TASK ITEM: What number of lines in the data below contain the string "computer"? Answer with that number alone.

[Records contained in a dataset]
◇ ◇ ◇ ◇
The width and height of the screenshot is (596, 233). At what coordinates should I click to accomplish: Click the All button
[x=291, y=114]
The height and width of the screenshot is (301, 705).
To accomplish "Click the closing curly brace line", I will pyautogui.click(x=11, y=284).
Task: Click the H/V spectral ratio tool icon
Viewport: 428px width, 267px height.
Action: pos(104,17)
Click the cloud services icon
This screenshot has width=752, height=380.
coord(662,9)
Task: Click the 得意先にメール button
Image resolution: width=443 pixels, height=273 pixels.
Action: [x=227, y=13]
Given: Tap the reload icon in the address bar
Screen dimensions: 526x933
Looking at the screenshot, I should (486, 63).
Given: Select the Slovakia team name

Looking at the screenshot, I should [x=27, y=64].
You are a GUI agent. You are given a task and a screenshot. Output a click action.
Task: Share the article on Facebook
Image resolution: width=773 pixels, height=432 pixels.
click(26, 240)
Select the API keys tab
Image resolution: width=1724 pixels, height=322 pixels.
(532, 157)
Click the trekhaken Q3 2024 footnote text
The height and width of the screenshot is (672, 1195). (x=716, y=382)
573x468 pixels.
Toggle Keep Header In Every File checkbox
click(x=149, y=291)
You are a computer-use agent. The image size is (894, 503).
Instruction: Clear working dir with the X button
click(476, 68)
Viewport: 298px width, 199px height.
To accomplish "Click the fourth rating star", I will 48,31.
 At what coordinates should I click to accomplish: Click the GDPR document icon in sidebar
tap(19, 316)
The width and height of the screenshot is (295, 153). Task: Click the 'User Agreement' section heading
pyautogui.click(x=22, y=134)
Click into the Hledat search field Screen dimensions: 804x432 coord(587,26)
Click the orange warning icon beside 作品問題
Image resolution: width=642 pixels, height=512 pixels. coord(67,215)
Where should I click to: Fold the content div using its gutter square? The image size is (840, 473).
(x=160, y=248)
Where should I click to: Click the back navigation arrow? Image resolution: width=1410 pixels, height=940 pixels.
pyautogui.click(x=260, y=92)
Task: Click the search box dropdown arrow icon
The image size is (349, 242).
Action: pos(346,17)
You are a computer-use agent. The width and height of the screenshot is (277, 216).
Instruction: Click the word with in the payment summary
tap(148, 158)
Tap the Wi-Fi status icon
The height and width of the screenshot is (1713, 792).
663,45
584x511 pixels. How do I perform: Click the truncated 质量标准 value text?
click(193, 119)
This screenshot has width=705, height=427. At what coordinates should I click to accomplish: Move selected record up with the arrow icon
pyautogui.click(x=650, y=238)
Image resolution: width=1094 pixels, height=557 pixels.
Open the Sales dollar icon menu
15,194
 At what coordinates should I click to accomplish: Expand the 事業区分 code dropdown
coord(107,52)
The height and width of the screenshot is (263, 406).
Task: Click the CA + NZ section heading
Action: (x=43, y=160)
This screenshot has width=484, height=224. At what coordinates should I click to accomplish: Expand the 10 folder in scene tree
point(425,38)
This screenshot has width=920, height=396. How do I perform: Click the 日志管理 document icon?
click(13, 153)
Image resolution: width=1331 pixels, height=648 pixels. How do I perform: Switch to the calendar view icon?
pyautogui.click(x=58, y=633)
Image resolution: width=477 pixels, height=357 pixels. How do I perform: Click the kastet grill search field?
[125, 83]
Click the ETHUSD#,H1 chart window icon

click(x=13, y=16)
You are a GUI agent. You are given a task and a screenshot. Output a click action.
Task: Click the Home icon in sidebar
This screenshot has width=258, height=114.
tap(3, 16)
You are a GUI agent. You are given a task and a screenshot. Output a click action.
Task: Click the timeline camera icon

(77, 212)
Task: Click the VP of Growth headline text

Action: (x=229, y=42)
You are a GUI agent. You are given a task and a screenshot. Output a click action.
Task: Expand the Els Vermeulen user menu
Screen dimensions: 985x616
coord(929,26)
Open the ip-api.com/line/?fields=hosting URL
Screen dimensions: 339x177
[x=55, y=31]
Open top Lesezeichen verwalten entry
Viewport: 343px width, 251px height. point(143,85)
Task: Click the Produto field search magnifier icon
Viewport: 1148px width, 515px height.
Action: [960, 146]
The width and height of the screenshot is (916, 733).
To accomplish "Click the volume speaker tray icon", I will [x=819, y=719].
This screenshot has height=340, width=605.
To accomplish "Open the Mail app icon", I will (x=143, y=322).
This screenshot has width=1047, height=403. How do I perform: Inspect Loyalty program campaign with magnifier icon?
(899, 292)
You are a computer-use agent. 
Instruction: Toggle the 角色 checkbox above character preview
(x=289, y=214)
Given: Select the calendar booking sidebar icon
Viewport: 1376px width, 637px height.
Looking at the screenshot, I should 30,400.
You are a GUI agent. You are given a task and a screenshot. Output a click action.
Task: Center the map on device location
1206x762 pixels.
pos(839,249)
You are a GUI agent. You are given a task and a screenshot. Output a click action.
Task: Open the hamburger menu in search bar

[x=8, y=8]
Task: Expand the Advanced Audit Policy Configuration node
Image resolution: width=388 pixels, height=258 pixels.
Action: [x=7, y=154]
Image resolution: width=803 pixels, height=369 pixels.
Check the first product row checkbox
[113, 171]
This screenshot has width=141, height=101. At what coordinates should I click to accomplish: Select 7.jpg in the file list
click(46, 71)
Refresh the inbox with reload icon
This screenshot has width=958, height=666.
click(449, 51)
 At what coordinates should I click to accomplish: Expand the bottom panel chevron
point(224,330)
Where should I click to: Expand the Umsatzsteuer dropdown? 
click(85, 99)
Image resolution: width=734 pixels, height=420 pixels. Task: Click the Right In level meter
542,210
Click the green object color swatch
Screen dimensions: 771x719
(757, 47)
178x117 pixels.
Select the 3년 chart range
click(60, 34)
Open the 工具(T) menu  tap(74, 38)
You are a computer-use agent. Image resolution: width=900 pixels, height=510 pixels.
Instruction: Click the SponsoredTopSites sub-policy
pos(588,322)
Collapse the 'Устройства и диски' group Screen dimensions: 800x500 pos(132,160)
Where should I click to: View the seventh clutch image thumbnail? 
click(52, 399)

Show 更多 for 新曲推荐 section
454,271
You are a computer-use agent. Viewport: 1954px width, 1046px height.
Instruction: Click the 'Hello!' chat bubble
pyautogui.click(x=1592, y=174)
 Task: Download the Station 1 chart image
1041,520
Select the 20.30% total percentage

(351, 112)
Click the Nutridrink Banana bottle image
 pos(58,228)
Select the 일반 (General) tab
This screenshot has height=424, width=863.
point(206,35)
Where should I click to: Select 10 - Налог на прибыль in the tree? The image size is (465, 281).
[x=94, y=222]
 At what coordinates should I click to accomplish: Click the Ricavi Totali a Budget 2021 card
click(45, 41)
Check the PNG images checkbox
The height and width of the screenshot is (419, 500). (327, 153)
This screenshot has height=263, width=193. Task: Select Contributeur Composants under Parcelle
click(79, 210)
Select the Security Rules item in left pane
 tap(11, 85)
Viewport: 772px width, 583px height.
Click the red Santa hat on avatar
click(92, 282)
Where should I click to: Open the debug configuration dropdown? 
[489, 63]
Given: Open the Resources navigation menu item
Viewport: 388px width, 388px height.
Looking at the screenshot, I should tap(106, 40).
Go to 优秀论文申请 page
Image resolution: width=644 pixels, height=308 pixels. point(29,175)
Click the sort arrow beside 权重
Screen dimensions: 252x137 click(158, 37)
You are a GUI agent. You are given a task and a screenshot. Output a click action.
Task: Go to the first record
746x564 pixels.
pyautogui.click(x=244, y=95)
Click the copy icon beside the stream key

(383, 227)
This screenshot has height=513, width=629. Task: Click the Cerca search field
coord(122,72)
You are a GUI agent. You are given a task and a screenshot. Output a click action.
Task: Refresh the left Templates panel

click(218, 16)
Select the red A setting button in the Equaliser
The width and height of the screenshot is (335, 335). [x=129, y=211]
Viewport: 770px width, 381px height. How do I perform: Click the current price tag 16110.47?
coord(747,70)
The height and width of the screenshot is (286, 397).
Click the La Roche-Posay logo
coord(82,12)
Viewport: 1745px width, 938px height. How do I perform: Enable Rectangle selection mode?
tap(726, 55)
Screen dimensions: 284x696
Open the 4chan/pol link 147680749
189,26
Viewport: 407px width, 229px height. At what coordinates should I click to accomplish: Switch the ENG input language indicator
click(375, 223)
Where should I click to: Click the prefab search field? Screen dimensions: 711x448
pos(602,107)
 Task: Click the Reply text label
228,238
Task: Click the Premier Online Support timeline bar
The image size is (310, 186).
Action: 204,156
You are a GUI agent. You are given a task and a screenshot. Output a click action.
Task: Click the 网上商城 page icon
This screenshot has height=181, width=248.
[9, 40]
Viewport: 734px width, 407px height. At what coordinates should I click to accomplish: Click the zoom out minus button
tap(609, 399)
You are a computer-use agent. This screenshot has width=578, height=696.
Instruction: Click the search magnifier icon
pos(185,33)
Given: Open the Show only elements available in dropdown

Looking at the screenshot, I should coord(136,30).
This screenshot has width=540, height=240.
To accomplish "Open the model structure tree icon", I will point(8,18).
◇ ◇ ◇ ◇
FINISHED TASK: 6